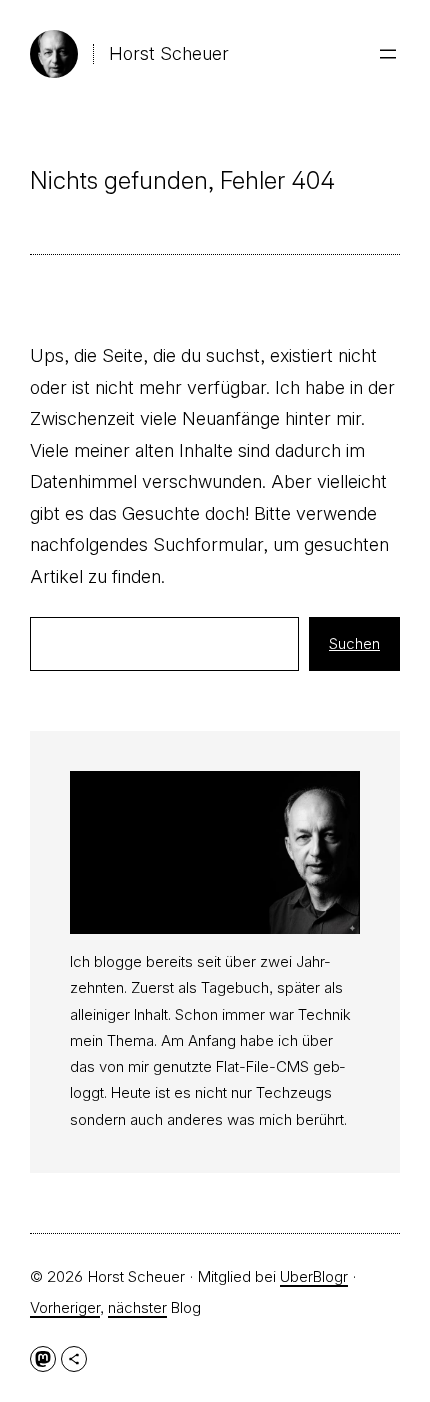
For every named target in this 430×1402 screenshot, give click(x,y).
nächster (137, 1307)
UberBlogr (314, 1276)
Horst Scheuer (169, 53)
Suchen (354, 643)
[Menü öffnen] (388, 54)
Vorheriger (65, 1307)
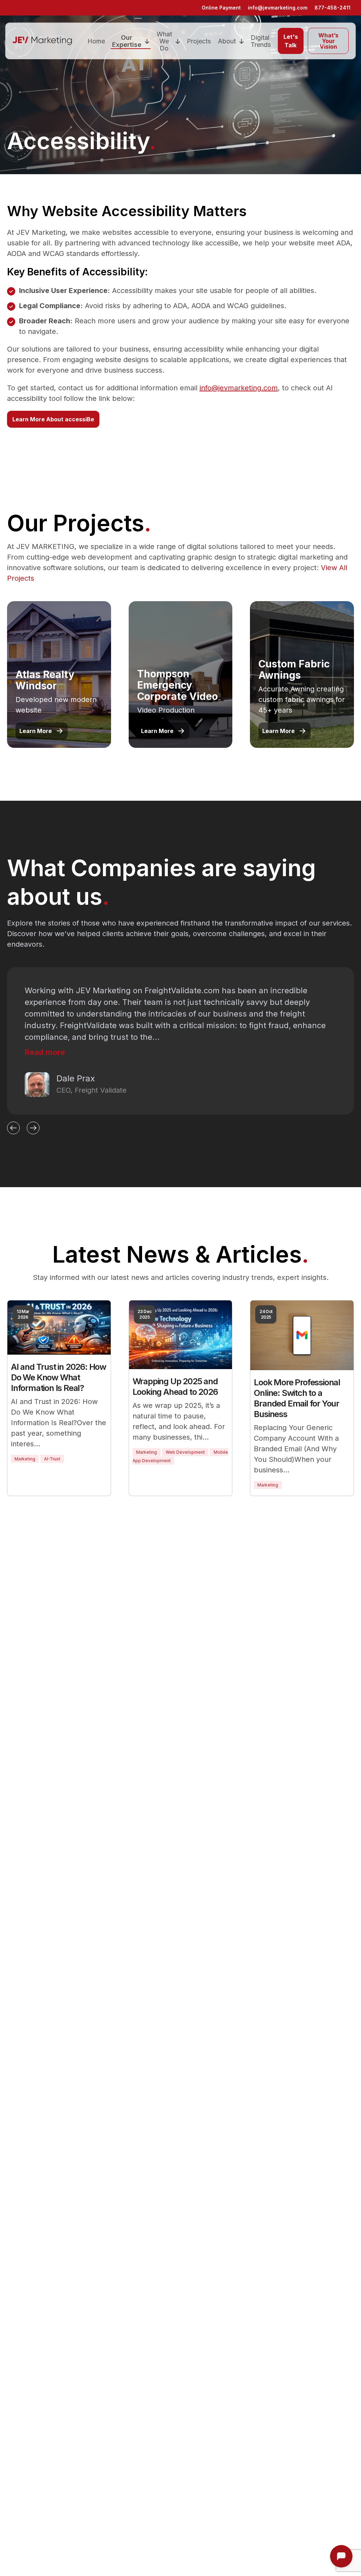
---+---
▸ What the task asks
Give an exact copy of the entries, excluding all pictures.

▸ Finished exercise
For every named target in this 430×1402 screenshot, give click(x,y).
nächster (137, 1307)
UberBlogr (314, 1276)
Horst Scheuer (169, 53)
Suchen (354, 643)
[Menü öffnen] (388, 54)
Vorheriger (65, 1307)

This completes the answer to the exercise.